I think we’re a better democracy… we’ve opened up the SA decision-making process

The waste dump proposal was undone, in large part, by the results of a citizens’ jury – but ironically, Weatherill maintains the process is symbolic of perhaps his proudest legacy.

“I like to think I did something about trying to involve people in decisions,” he said.

“There a sense in which I think we’re a better democracy… no man’s perfect, but I like to think we’ve opened up the SA decision-making process.

“It’s much messier when you want to involve people in decisions – you get all the anger opposition and at times not-terribly-informed criticism… but I believe in democratic debate.

“I like to think I never shied away from asking big questions.”

He put policy ahead of politics on issues that matter… you couldn’t give any greater compliment to a politician than that

Among those paying tribute to the former Labor leader today was former New South Wales Liberal Premier Mike Baird, who told InDaily: “I had great admiration for Jay, as a person and as a politician.”

“I think he was someone who put policy ahead of politics on issues that matter, and to me I don’t think you could give any greater compliment to a politician than that,” he said.

Baird, who took pains to emphasise he thought Liberal incumbent Steven Marshall was “doing a fantastic job”, sided with Weatherill in 2015 to push for GST reform.

“Jay was courageous on issues he thought were important,” he said today.

“Generally in our time at COAG it wasn’t ‘what’s your political badge?’, it was ‘let’s use this time and stewardship, let’s not just sit at the table, let’s work on policies together that can make a real change…’

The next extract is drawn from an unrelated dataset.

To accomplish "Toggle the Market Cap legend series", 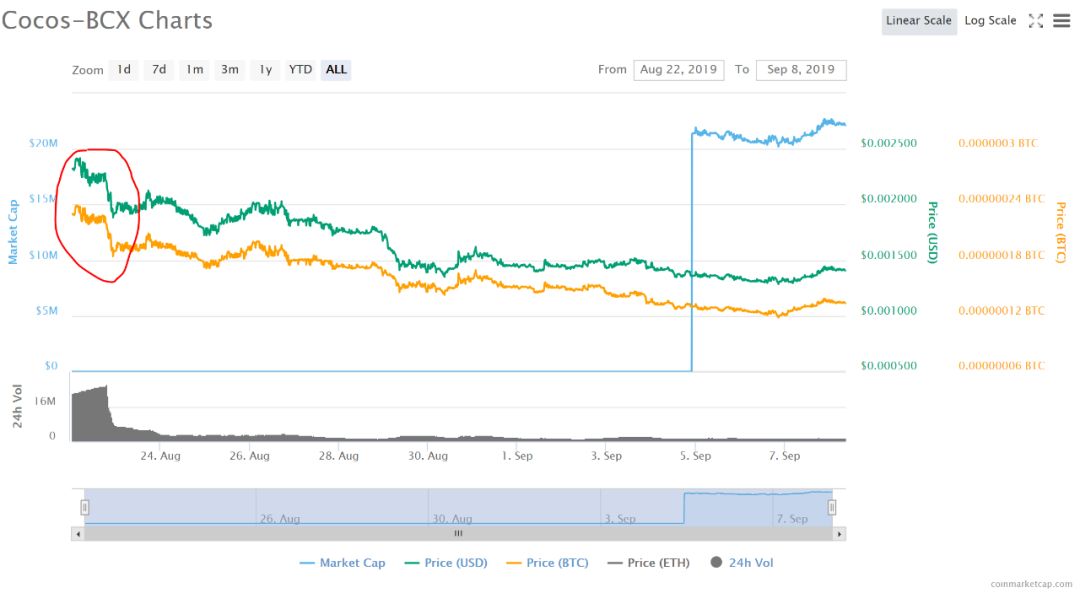I will coord(342,563).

“We didn’t agree on everything, but we agreed on many things.”

Malinauskas said Weatherill embodied a combination of mild-mannered leadership with “steely resolve”, “humility with self-belief”, and lauded his “furious commitment to the people that he cares about”.

“He combined quality public policy with considered politics,” he said.

He insisted the ALP wouldn’t take Cheltenham for granted, saying: “I’m really determined to ensure the party goes about a preselection process that ends up with the right candidate who’s committed to Labor values, committed to the local area and also committed to serving in hopefully a future Labor government.”

He said no-one else had “formally” indicated they would be standing down mid-term.

“John [Rau] was Jay’s deputy for a long period of time, they’re very close…so naturally I’d have thought when someone of Jay’s stature announces his retirement, that would cause a moment’s thought for John… but I hope he serves his full term,” he said.

Speaker Vincent Tarzia said he was awaiting a formal letter of resignation, and would then meet with the electoral commissioner to determine a by-election date.